## PROVIDED INFORMATION
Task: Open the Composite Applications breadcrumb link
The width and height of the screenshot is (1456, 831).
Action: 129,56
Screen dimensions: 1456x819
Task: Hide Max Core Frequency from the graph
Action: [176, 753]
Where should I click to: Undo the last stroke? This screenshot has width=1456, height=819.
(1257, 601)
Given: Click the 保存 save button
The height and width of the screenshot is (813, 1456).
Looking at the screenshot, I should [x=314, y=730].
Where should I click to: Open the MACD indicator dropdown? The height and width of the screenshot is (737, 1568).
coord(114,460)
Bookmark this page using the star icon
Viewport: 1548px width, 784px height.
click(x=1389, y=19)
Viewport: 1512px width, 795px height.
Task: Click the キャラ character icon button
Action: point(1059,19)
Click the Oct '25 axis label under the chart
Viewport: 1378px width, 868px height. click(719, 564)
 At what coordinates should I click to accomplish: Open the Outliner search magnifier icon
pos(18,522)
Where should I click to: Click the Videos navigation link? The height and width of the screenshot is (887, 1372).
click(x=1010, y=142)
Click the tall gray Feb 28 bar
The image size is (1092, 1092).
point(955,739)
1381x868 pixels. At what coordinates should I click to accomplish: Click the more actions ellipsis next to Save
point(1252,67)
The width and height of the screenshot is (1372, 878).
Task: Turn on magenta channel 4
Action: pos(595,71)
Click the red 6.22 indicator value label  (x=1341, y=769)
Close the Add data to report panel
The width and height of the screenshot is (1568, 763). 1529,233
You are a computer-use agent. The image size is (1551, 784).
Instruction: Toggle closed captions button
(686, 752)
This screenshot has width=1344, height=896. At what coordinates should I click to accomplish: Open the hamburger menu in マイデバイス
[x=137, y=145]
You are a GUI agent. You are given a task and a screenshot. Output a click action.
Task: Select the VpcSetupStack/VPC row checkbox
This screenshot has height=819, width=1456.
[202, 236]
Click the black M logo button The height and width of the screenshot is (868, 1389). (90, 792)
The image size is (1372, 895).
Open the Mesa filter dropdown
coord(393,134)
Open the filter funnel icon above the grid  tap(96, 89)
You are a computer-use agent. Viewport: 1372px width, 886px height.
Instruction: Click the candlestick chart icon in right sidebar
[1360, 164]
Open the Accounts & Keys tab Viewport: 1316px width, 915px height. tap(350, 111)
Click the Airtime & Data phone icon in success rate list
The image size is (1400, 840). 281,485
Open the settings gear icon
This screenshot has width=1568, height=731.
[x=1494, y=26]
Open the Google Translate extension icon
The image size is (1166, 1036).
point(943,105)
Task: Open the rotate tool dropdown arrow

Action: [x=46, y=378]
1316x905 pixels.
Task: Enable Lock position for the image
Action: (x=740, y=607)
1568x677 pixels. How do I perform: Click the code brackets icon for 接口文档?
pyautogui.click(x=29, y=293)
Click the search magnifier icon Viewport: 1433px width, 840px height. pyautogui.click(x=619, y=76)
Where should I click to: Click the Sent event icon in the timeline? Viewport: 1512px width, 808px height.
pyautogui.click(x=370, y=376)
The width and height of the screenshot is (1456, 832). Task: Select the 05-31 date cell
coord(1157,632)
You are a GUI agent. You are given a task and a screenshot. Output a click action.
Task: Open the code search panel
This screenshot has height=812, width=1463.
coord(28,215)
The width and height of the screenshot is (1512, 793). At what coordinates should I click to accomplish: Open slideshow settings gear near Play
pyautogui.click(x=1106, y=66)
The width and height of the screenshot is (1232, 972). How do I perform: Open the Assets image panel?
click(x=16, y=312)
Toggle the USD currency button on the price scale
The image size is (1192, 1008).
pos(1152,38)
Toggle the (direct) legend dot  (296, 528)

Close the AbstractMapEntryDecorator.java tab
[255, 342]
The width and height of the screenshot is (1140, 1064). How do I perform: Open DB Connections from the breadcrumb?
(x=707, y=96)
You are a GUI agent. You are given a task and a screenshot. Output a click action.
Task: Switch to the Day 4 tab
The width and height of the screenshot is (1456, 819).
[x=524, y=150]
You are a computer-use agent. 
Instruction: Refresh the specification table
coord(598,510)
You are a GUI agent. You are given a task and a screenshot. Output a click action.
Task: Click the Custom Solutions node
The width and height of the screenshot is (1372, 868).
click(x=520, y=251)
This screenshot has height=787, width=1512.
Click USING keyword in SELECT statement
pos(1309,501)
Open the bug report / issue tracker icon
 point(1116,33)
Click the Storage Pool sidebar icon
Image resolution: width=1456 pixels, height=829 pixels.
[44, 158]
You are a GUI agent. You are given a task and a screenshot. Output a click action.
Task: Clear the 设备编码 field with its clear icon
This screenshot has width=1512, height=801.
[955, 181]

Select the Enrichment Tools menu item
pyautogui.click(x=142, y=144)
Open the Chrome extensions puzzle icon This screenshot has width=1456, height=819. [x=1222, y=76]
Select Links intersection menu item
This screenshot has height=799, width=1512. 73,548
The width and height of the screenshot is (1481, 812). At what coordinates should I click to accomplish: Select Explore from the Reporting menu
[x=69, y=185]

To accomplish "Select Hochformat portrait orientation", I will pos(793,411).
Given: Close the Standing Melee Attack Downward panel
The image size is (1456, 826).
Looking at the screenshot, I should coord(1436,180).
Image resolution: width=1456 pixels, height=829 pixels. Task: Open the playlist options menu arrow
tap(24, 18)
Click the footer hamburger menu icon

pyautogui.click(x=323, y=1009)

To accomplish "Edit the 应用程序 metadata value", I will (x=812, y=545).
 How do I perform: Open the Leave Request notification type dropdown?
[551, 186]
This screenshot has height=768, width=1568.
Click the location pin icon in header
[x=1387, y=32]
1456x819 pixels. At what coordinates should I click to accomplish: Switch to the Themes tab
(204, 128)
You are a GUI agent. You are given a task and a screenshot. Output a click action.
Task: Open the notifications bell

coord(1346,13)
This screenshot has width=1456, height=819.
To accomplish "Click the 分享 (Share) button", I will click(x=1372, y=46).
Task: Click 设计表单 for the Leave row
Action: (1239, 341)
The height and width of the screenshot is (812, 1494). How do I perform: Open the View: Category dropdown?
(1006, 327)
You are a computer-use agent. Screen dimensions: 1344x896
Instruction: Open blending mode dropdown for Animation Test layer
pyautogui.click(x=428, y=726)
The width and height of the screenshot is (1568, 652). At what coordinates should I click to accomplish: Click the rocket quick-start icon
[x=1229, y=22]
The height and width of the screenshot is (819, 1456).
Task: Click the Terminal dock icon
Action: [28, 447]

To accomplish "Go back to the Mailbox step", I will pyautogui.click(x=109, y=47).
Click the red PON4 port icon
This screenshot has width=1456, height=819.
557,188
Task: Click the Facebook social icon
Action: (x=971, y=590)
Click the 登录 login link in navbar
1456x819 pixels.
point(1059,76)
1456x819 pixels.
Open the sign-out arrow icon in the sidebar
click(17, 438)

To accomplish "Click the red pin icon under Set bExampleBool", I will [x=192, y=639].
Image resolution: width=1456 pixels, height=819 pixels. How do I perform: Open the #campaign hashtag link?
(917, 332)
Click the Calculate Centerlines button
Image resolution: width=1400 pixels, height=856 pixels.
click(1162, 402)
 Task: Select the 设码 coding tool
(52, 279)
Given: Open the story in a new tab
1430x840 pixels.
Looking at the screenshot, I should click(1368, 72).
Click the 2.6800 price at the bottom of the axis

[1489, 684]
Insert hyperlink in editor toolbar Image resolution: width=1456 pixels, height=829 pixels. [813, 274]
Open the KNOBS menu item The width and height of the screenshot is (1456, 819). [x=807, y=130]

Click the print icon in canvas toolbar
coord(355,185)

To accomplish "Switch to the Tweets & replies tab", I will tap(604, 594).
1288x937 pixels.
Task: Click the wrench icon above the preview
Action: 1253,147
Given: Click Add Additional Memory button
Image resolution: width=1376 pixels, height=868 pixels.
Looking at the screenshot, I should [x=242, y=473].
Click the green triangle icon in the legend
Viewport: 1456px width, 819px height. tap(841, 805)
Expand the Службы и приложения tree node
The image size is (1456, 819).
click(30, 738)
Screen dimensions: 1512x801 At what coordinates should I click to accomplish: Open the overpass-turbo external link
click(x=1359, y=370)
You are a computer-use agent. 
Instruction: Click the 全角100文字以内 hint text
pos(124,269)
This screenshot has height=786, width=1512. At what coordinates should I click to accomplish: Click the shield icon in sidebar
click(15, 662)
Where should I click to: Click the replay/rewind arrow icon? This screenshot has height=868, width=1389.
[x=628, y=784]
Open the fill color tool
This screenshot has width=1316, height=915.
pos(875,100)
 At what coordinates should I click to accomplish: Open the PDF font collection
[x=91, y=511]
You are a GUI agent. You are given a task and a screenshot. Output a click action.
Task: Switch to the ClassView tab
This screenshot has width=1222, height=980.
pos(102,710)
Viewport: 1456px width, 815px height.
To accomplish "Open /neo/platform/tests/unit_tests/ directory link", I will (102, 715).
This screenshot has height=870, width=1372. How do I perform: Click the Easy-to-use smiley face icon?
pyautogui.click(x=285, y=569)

## PROBLEM TO WORK ON
Leave out every line above except those from the line with "Bookmark this page using the star icon" up to and including the line with "Open the settings gear icon", and copy those exactly.

## RESPONSE BOX
Bookmark this page using the star icon
Viewport: 1548px width, 784px height.
click(x=1389, y=19)
Viewport: 1512px width, 795px height.
Task: Click the キャラ character icon button
Action: point(1059,19)
Click the Oct '25 axis label under the chart
Viewport: 1378px width, 868px height. click(719, 564)
 At what coordinates should I click to accomplish: Open the Outliner search magnifier icon
pos(18,522)
Where should I click to: Click the Videos navigation link? The height and width of the screenshot is (887, 1372).
click(x=1010, y=142)
Click the tall gray Feb 28 bar
The image size is (1092, 1092).
point(955,739)
1381x868 pixels. At what coordinates should I click to accomplish: Click the more actions ellipsis next to Save
point(1252,67)
The width and height of the screenshot is (1372, 878).
Task: Turn on magenta channel 4
Action: pos(595,71)
Click the red 6.22 indicator value label  (x=1341, y=769)
Close the Add data to report panel
The width and height of the screenshot is (1568, 763). 1529,233
You are a computer-use agent. The image size is (1551, 784).
Instruction: Toggle closed captions button
(686, 752)
This screenshot has width=1344, height=896. At what coordinates should I click to accomplish: Open the hamburger menu in マイデバイス
[x=137, y=145]
You are a GUI agent. You are given a task and a screenshot. Output a click action.
Task: Select the VpcSetupStack/VPC row checkbox
This screenshot has height=819, width=1456.
[202, 236]
Click the black M logo button The height and width of the screenshot is (868, 1389). (90, 792)
The image size is (1372, 895).
Open the Mesa filter dropdown
coord(393,134)
Open the filter funnel icon above the grid  tap(96, 89)
You are a computer-use agent. Viewport: 1372px width, 886px height.
Instruction: Click the candlestick chart icon in right sidebar
[1360, 164]
Open the Accounts & Keys tab Viewport: 1316px width, 915px height. tap(350, 111)
Click the Airtime & Data phone icon in success rate list
The image size is (1400, 840). 281,485
Open the settings gear icon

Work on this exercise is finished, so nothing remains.